▸ **Aim 1**: Decide whether each statement below agrees with the physics teaching blog. For each, give yes or no and quote the deciding words of the blog. (a) Students found the electron's mass by measuring the solenoid current, the accelerating potential, and the radius of curvature of the beam. (b) The teacher was in the room while the AP Physics 2 students whiteboarded. (c) School had been closed for two days because of snow.
▸ **Aim 2**: Pick up the physics teaching blog after its last sentence and write what comes next.

Pedagogue Padawan 180

Today in AP Physics 2, students determined the mass of the electron. The students deflected an electron beam in a vacuum tube with the magnetic field of the solenoid. By measuring the current in the solenoid, the accelerating potential in the vacuum tube, and the radius of curvature of the electron beam, students were able to calculate the mass of the electron. There is a lot of uncertainty in the radius measurement, but the calculated mass is still fairly close to the expected value!

  ##magnetism ##practicumlab  

I always get a kick out of watching an entire class applying the right-hand rules during peer instruction, like today, a quiz, or an exam. I joke that they should stretch first so they don’t injure themselves with all the twisting and turning!

  ##magnetism ##peerinstruction  

Today I was off-campus for a meeting for our district’s Digital Learning Initiative (1:1 pilot). The AP Physics 2 students whiteboarded on their own. One of the problems I assigned was a bit more challenging that I realized requiring the application of the Law of Sines and an equation that we hadn’t seen previously. Probably not the best choice for what I wanted them to focus on.

  ##magnetism ##setbacks ##whiteboarding  

For one of today’s formative assessment sketches, I asked students to sketch the magnetic field of a current-carrying wire given the direction of current in the wire and draw the force vector on a positively charged particle near the current-carrying wire. I’m definitely gaining more insight into which students are still developing their understanding by seeing their sketches. I’m also better able to address minor issues and questions that I think I would normally miss. For example, some students wanted to draw lines between the x and dots representing the magnetic field of the current-carrying wire rather than just drawing the x and dots.

  ##magnetism  

After two days of school being closed due to extreme cold, we continued with the electromagnetism unit. One of my personal goals this semester is for more short, formative assessments focused on sketching and writing. Today, we spent time sketching magnetic field lines and magnetic field vectors generated by a current-carrying wire.

I displayed a few examples from students, and, as a class, we provided feedback on the strengths and weaknesses of the sketches.

▸ **Available data**:
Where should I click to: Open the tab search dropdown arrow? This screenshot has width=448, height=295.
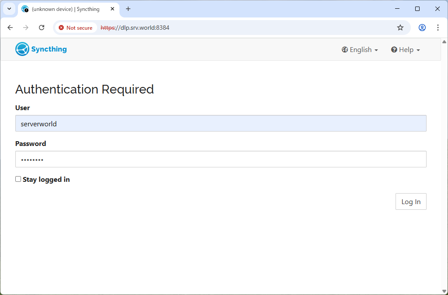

▸ **Written response 1**:
(a) Yes: "By measuring the current in the solenoid, the accelerating potential in the vacuum tube, and the radius of curvature of the electron beam, students were able to calculate the mass of the electron."
(b) No: "Today I was off-campus for a meeting for our district’s Digital Learning Initiative (1:1 pilot). The AP Physics 2 students whiteboarded on their own."
(c) No: "After two days of school being closed due to extreme cold"

▸ **Written response 2**:
  ##magnetism  

I ended class yesterday by inducing cognitive dissonance after asking in what direction a compass needle points, which pole is the colored end of the compass needle, and how magnetic poles interact with each other. I let them ponder the implications of those answers overnight. I started class today with the MinutePhysics video about the North Pole:

Once students are amazed at behavior of the various north poles of the Earth, we discuss how the magnetic poles have swapped over the course of the Earth’s history. I share this simulation image from NASA that shows what the Earth’s magnetic field normally looks like and may look like during a pole reversal:

  ##magnetism  

Today was our first day back after semester break. We are starting our magnetostatics and electromagnetism unit. After a brief introduction to magnetic fields, magnetic field vectors, and magnetic field lines, students explored seven different stations:

  ##magnetism ##activities  

Today is the first of three days of semester finals. AP Physics 2 students spent our final exam period exploring each others’ capstones and providing feedback. Since the capstones are published online, students are able to incorporate their peer feedback even though they have already “submitted” their capstones by submitting links via a Canvas assignment. Some students also took advantage of the time to review for their other final exams.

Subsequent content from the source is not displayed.